I’ve had ADHD since I was little. I’m now in my late 50s.
I can’t recall exactly when I first realised that there was something different going on with me – but I was an adult before the light dawned.
Well known, but not known about
Most people who work with troubled kids will have heard about ADHD.
In my experience, though, many don’t know much beyond the very basics, In fact, lots of people I speak to have a view of ADHD limited to kids with an unusual degree physical hyperactivity. The fidgety kids who can’t sit still – ‘Oh, he’s the one with ADHD.’
We need a broader sense of what ADHD is and of how it affects children’s functioning, if we’re to really help them push through and do better.
DISCLAIMER: what follows is an aggregation of my reading – I am not a doctor.

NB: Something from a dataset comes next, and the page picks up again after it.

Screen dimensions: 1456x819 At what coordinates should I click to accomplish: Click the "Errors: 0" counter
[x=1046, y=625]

If you need help yourself or for someone else, please consult a doctor.
In a nutshell:
So, here’s my very brief, non-medical, summary of what it is:
ADHD (Attention-Deficit/Hyperactivity Disorder) is a neurodevelopmental disorder that commonly affects children but can persist into adulthood. It is characterized by persistent patterns of inattention, hyperactivity, and impulsivity, which can significantly impact an individual’s daily functioning and quality of life.
Here are some key summary points about ADHD:
- Definition: ADHD is a neurodevelopmental disorder which causes children to experience abnormal levels of inattention, hyperactivity, and impulsivity.

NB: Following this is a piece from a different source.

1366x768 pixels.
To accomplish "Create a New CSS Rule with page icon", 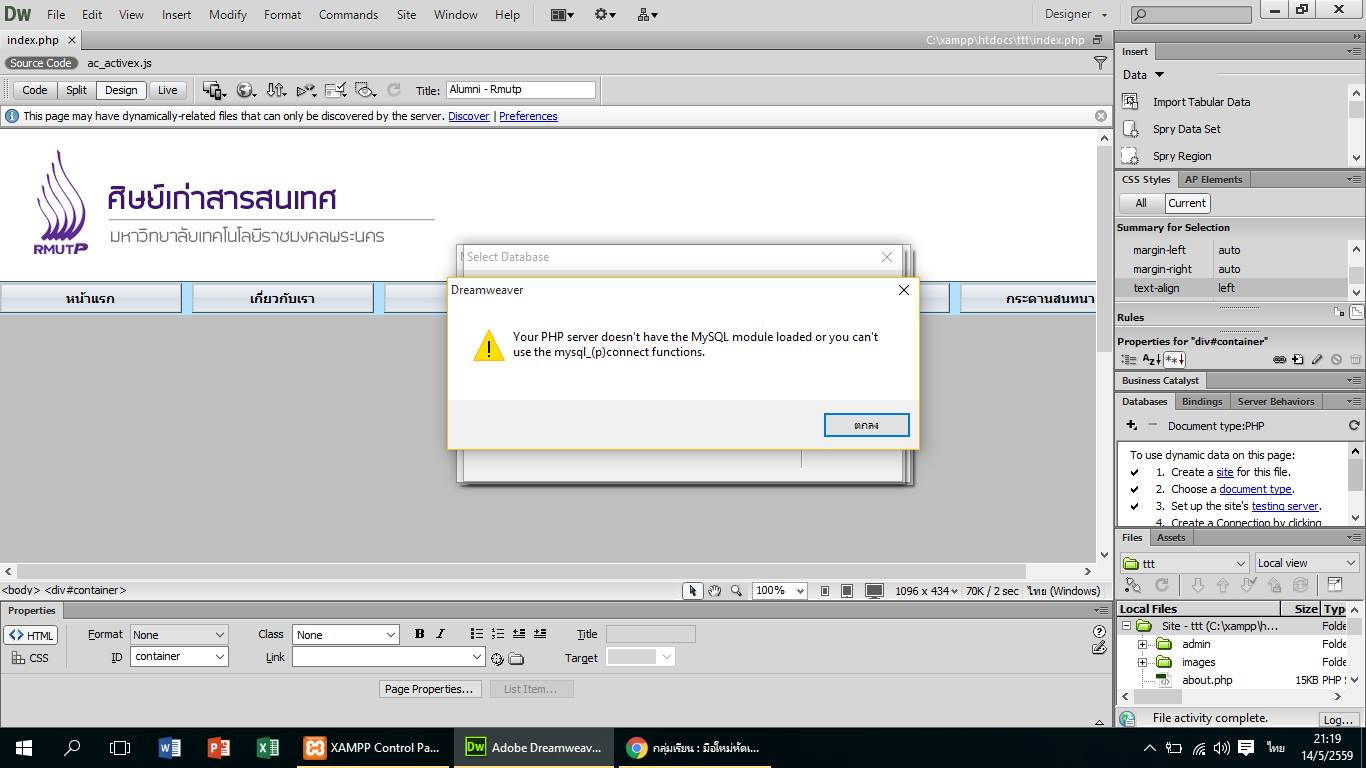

- Prevalence: It is one of the most common childhood neurodevelopment disorders. It is thought to affect around 5-10% of children. Symptoms normally appear in early childhood, but they very often persist into the teenage years and beyond, into adulthood.
- Inattention: Sustaining attention is perhaps the most prevalent symptom of ADHD. This shows itself in distractibility (i.e. difficulty paying attention), forgetfulness (e.g. losing things, not keeping appointments), struggling to follow instructions and difficulties with task-completion.

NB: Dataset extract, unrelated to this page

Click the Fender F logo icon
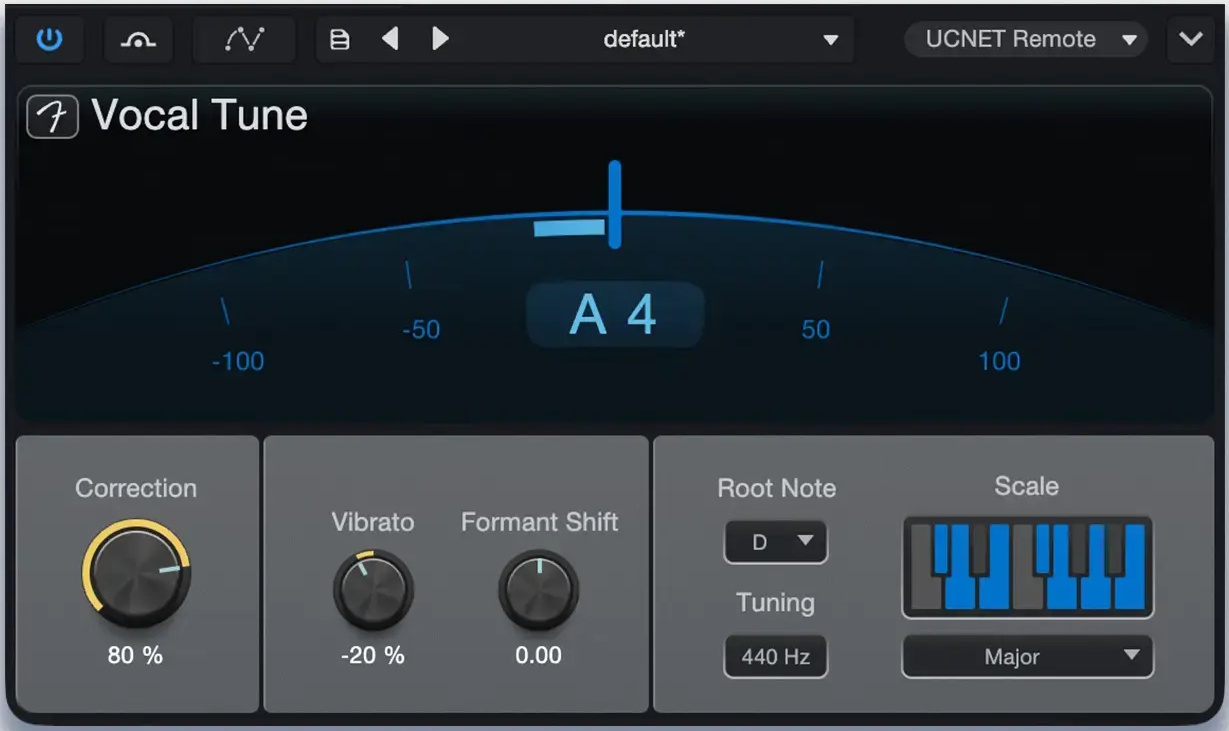click(x=52, y=117)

- Hyperactivity: Perhaps the most well-known symptom, hyperactivity manifests as excessive physical agitation, such as fidgeting, restlessness, and having trouble sitting still. People with ADHD may struggle to engage in quiet activities and seem to be ‘on the go’ all the time I’ve heard it described as feeling like having a dynamo inside.
- Impulsivity: Impulsivity refers to acting without thought for potential consequences – act first, think…whenever! Individuals with ADHD may also cut across conversations and interrupt people, and/or struggle with self-control (e.g. saying ill-thought-through and/or inappropriate things, buying things they can’t really afford, acting rashly or taking risks, etc.).
- Subtypes: ADHD can be classified into 3 subtypes:
- predominantly inattentive presentation,
- predominantly hyperactive-impulsive presentation, or
- combined presentation (inattention, hyperactivity, and impulsivity).
- Subtypes: ADHD can be classified into 3 subtypes:
Diagnosis – Symptoms – Causes:
- Diagnosis: Diagnosis is typically made through a comprehensive assessment by a psychiatrist, sometimes in partnership with a psychologist, who follow a diagnostic manual – either DSM-V (North American) or ICD-11 (World Health Organisation).
- Symptoms: These must be present for at least 6 months, start before the age of 12, be outside of what’s normal for age & intellectual functioning, be present in multiple different settings and have a notable negative impact on everyday life (e.g. school, work, social relationships).
- Causes: This is the focus of great debate and much ongoing research! But the truth of it is likely to be some combination of genetic, environmental, and neurological factors, possibly differing from person to person. Differences in brain structure, different function and neurotransmitter imbalances, may also contribute to the condition.
‘Scientists have not yet identified the specific causes of ADHD. While there is growing evidence that genetics contribute to ADHD and several genes have been linked to the disorder, no specific gene or gene combination has been identified as the cause of the disorder. However, it is important to note that relatives of individuals with ADHD are often also affected. There is evidence of anatomical differences in the brains of children with ADHD in comparison to other children without the condition.’ (American Psychiatric Association)
Comorbidities – Treatment
- Comorbidities: ADHD often coexists with other conditions like learning disabilities, autistic spectrum disorders, anxiety disorders, depression, and oppositional defiant disorder. These comorbidities can further complicate diagnosis and treatment.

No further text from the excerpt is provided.